In announcing the release, the Tehran Prosecutor stated that the swap was “in the national interest.”
“National reconciliation is just as much in the ‘national interest’,” said Ghaemi. “Many in Iran have long called for national reconciliation through the release of political prisoners, Green Movement leaders, and those behind bars since the peaceful protests that followed the disputed 2009 election in Iran.”
The Campaign calls for the release of such prisoners, including physicist Omid Kokabee, women’s rights activist Bahareh Hedayat, journalist Issa Saharkhiz, rights activist Narges Mohammadi, human rights lawyers Abdolfattah Soltani and Mohammad Seifzadeh, Green Movement leaders Mir Hossein Mousavi, Mehdi Karroubi, and Zahra Rahnavard, and the many others whose ordeal is not yet over.

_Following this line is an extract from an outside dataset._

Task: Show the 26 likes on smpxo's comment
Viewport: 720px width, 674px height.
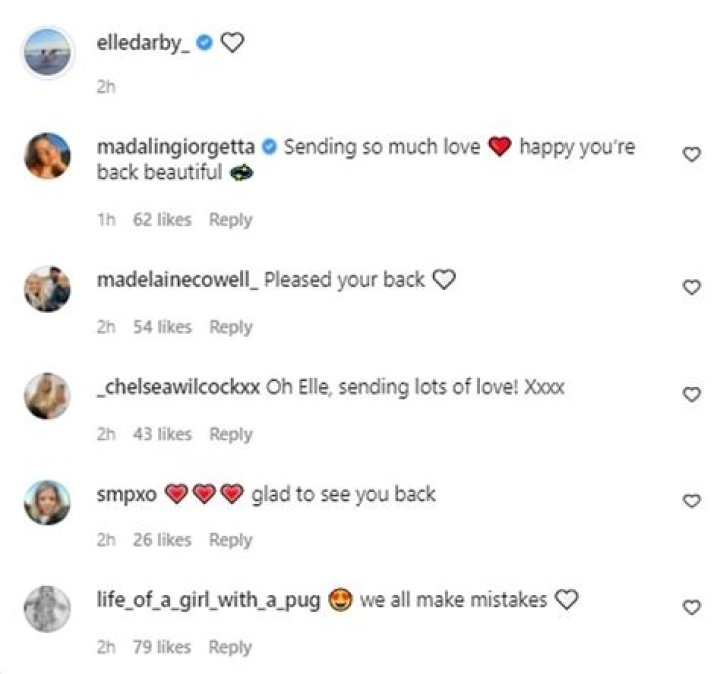Action: (x=162, y=540)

“Iranian political prisoners who are imprisoned on similarly baseless charges and do not hold a foreign passport do not get the same attention,” said Ghaemi. “This is a continuing travesty of justice,” he added.
Iranian media also reported that seven Iranians who were held in the United States for violating sanctions have been released by the US: Nader Modanlou, Bahram Mechanic, Khosrow Afqahi, Arash Ghahreman, Touraj Faridi, Nima Golestaneh, and Ali Sabounchi.
Official Iranian news agencies have confirmed the names of the three other Iranian-American dual citizens who were released along with Rezaian: Saeed Abedini, Amir Mirzaei Hekmati, and Nosratollah Khosravi.
Iran also released the American student Matthew Trevithick, whose name had originally been withheld because his family had not wanted to publicize his arrest.
Other dual and foreign nationals, however, remain in prison in Iran. They include: Siamak Namazi, an Iranian-American arrested in September 2015, Kamal Foroughi, the 76-year-old Iranian-British national held since May 2011, and the Lebanese national Nazar Zaka who lived in the US and was arrested while attending a conference in Tehran in September 2015.